--- WORKING DATA ---

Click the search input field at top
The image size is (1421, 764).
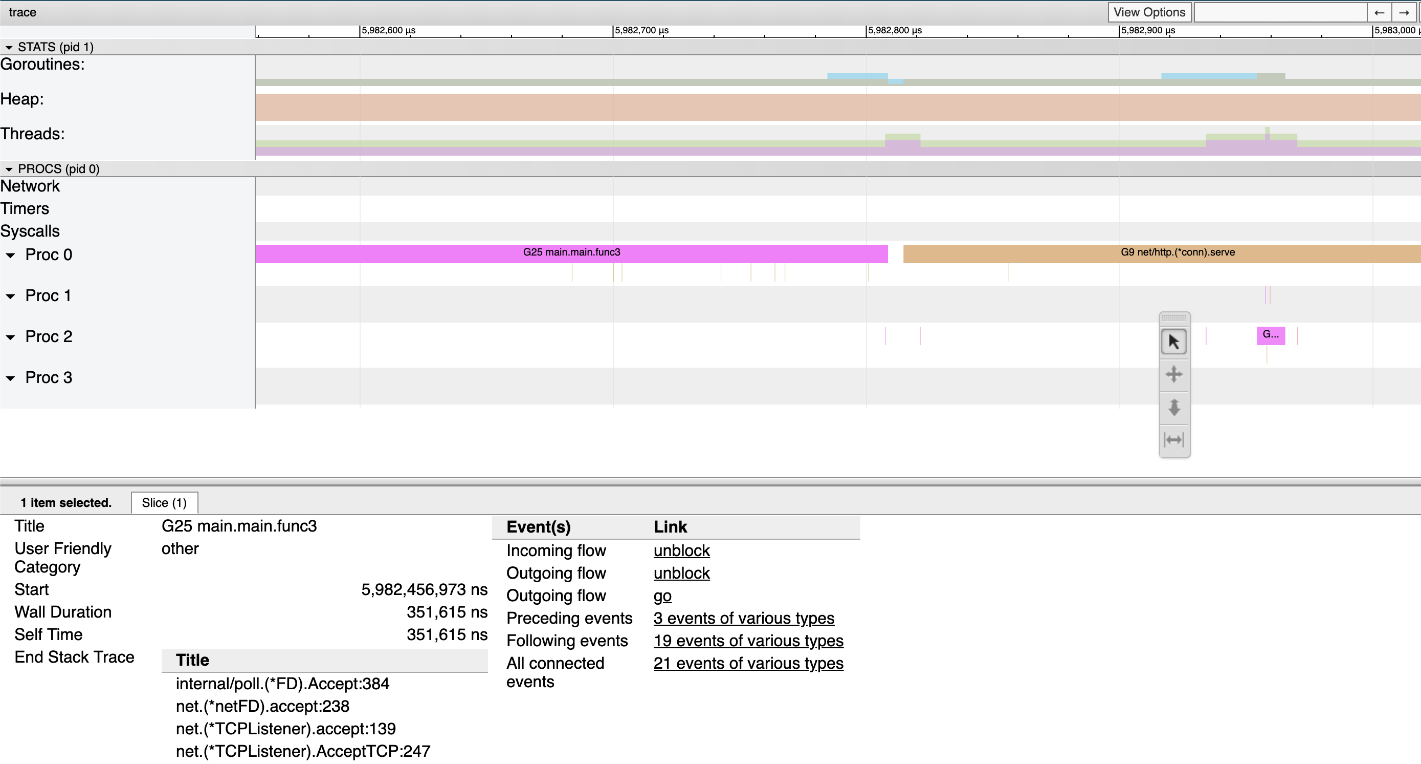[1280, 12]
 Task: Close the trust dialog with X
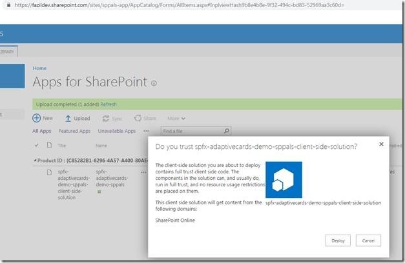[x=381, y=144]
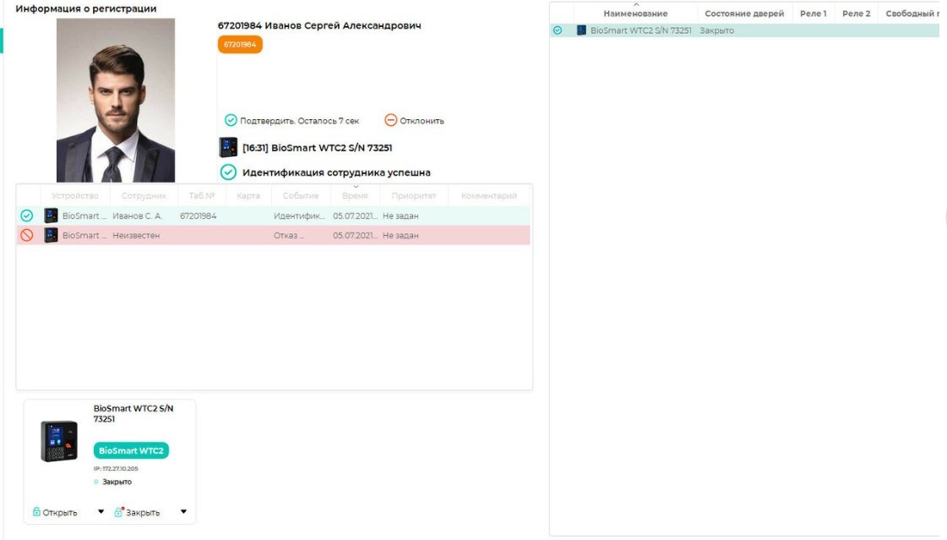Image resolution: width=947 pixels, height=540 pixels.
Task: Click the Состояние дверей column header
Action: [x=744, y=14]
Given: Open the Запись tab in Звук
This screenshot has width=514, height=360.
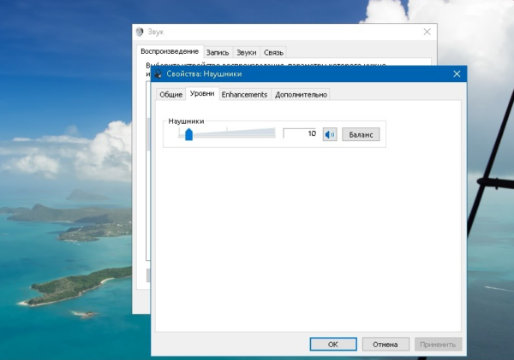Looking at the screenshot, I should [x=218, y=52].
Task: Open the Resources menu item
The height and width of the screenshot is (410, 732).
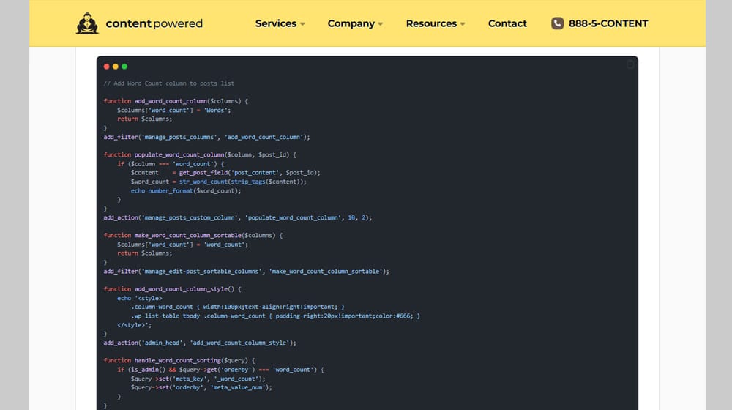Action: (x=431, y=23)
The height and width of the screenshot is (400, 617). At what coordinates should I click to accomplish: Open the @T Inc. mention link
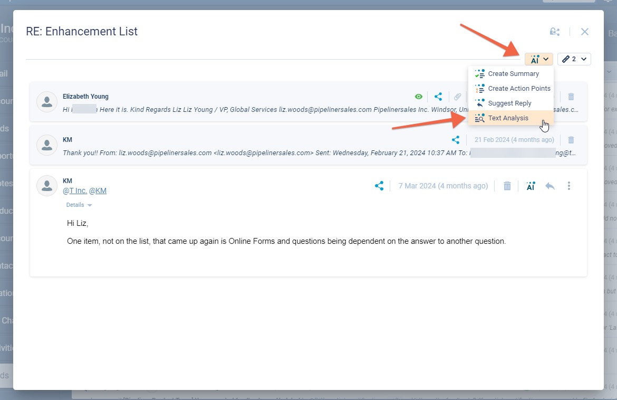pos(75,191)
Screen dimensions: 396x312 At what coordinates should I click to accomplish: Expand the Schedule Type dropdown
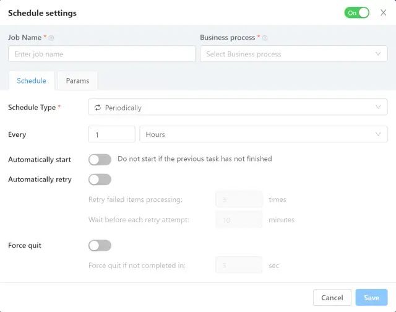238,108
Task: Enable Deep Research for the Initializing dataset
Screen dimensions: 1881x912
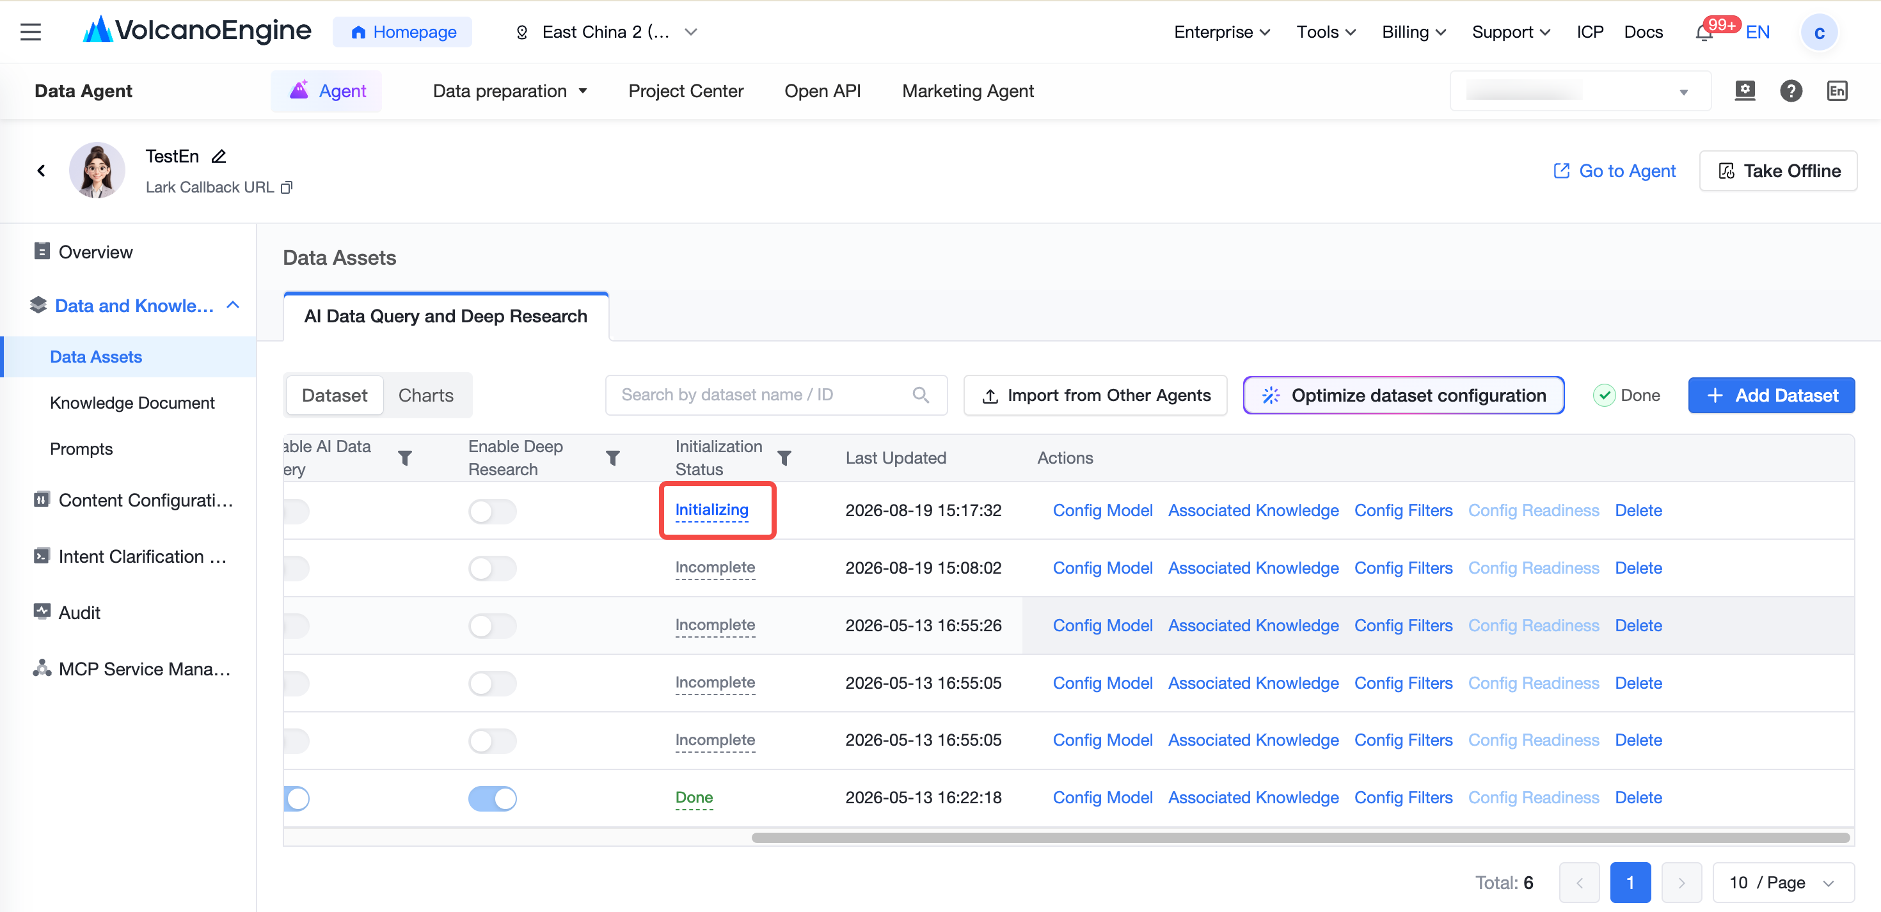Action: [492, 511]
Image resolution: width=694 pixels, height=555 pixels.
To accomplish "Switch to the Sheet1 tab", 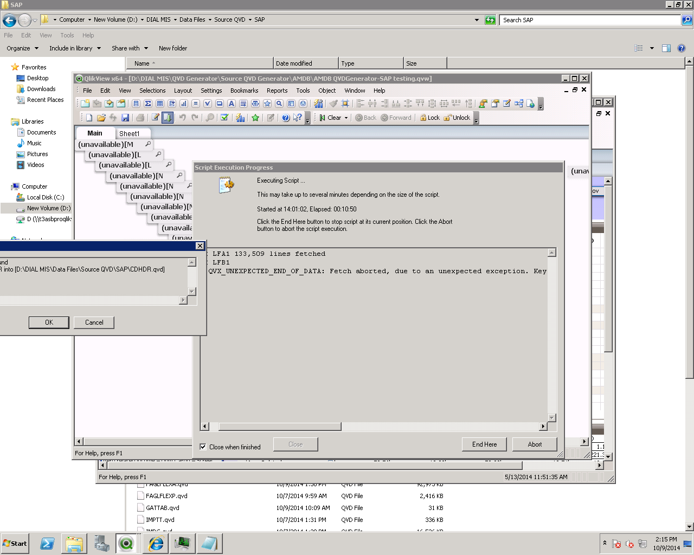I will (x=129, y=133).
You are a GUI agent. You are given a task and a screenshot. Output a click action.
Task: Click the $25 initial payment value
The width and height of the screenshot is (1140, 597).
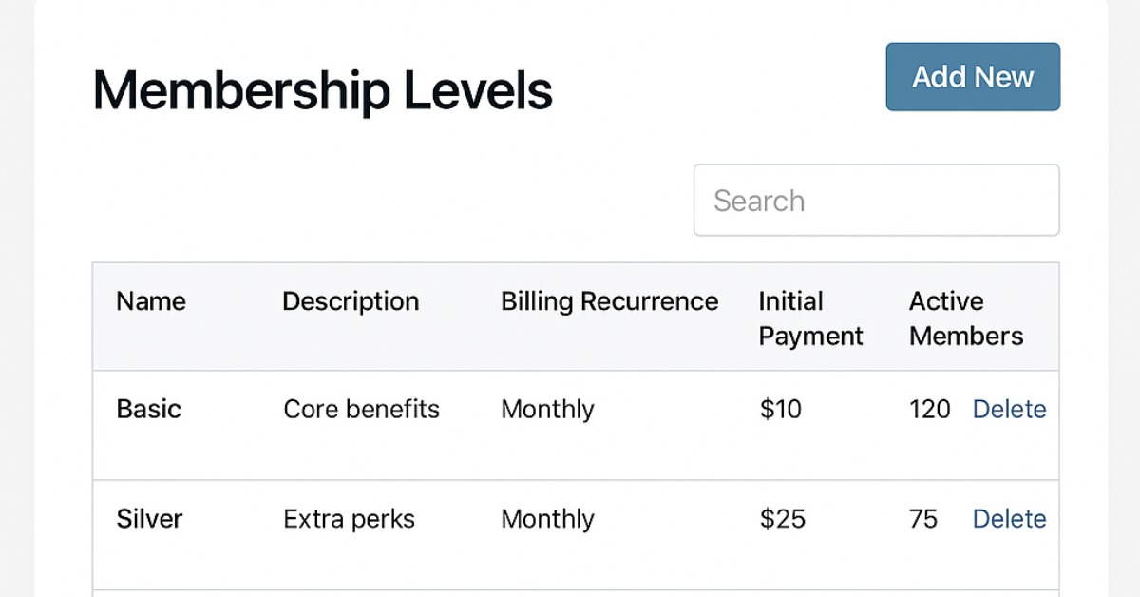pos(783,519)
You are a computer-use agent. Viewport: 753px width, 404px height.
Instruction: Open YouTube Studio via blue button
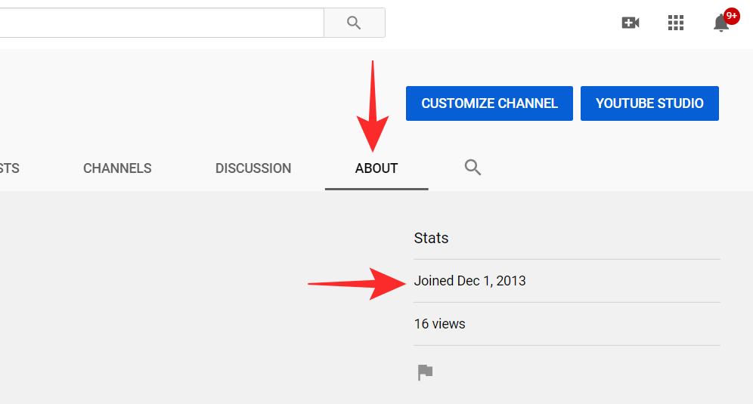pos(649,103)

---

Write out the data word for word, from its first line through the line that contains "Action: [x=744, y=14]", including both ends. Leave the pictures out of your answer.

> _RESPONSE FOR THIS EXERCISE_:
Click the search input field at top
The image size is (1421, 764).
[1280, 12]
 Task: Close the trust dialog with X
[x=381, y=144]
Image resolution: width=947 pixels, height=540 pixels.
Task: Click the Состояние дверей column header
Action: [x=744, y=14]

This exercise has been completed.